An apartment resident worked with his landlord to build out good Wi-Fi coverage for free Internet access--but did he read the Comcast contract?: The page documents how "JC" worked with his landlord to build out ubiquitous coverage for the complex, incidentally benefitting himself by eliminating his personal monthly broadband bill. But he notes they're paying $60 per month to Comcast for their Internet feed, and at that rate, Comcast isn't offering shared Internet access in this fashion. Comcast clearly only allows use by people in the same household, and used to charge extra per machine and try to restrict sharing by locking down use to a single Ethernet adapter address.
Given the promotion that JC's story has gotten, how long is it before either Comcast shuts them down or Speakeasy Networks steps in and offers free access in exchange for promotion? Speakeasy remains the only national ISP that I'm aware of that encourages the shared use of personal or business DSL and T1 connections at all prices. [link via BoingBoing and Nigel Ballard]
An apartment complex in Detroit that draws executives from nearby auto makers has Wi-Fi throughout: Residents who rent furnished apartments--apparently many of them do--get the Internet access for free. The owner of the complex calls Wi-Fi a "deal clincher" for many potential residents. It seems as though the network administrator authorizes users on the network by their MAC addresses.
A service provider is also targeting apartment buildings in Washington, D.C. For new or old construction, Wi-Fi offers a much easier way for building owners to offer Internet access than stringing cable throughout the building.
Time Warner Cable alleges company rebroadcast cable modem service to apartment dwellers: An Internet firm and apartment complex have been sued by Time Warner Cable for using Wi-Fi access points to bring access to its Road Runner cable modem service to residents.
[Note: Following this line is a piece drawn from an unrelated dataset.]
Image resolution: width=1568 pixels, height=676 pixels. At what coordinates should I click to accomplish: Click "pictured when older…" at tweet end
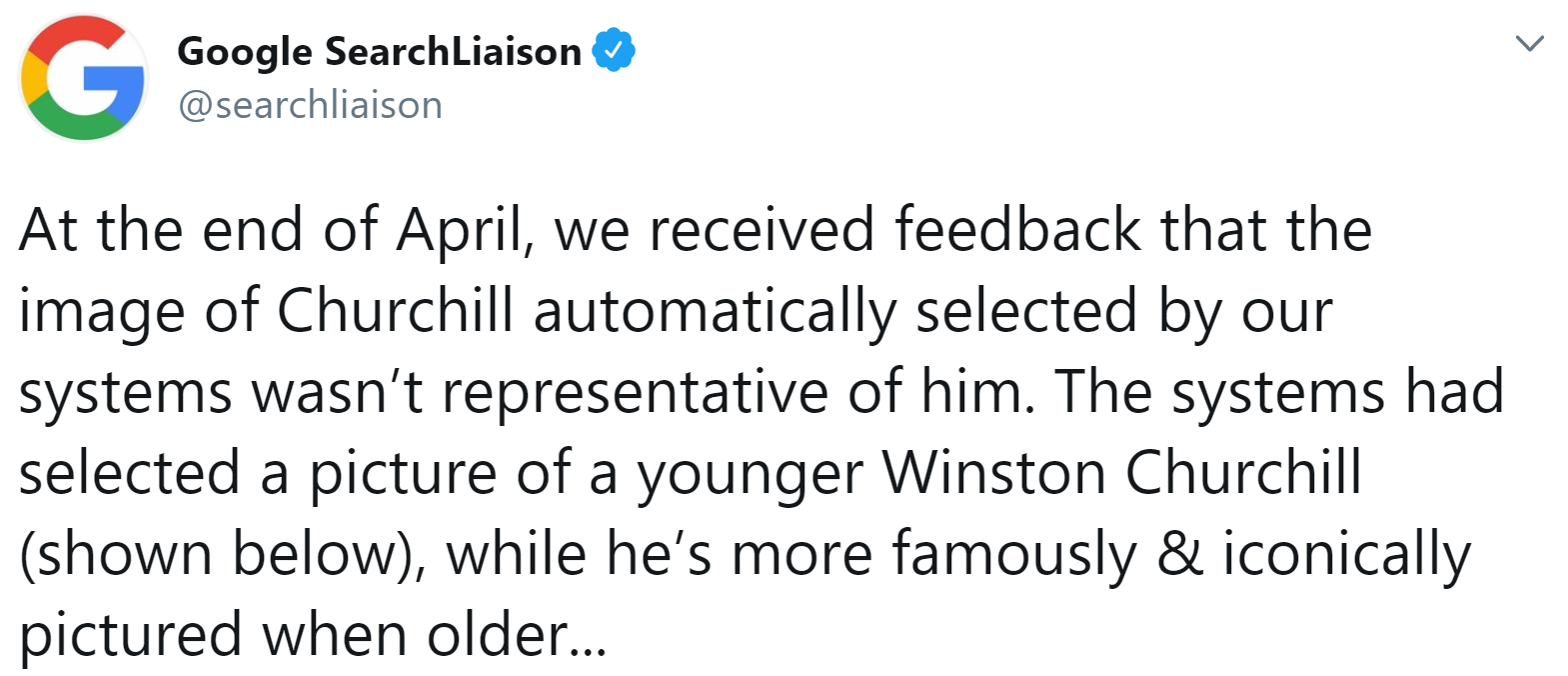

Even worse, the cable company claims that the service was running on free subscriptions given to building superintendents.
This might wind up testing whether Internet sharing is actually something that a contract with an operator can restrict as a matter of law. But if the allegations prove true, this seems clearly a problem since the provide is allegedly reselling service. Sharing might wind up being okay, but not selling.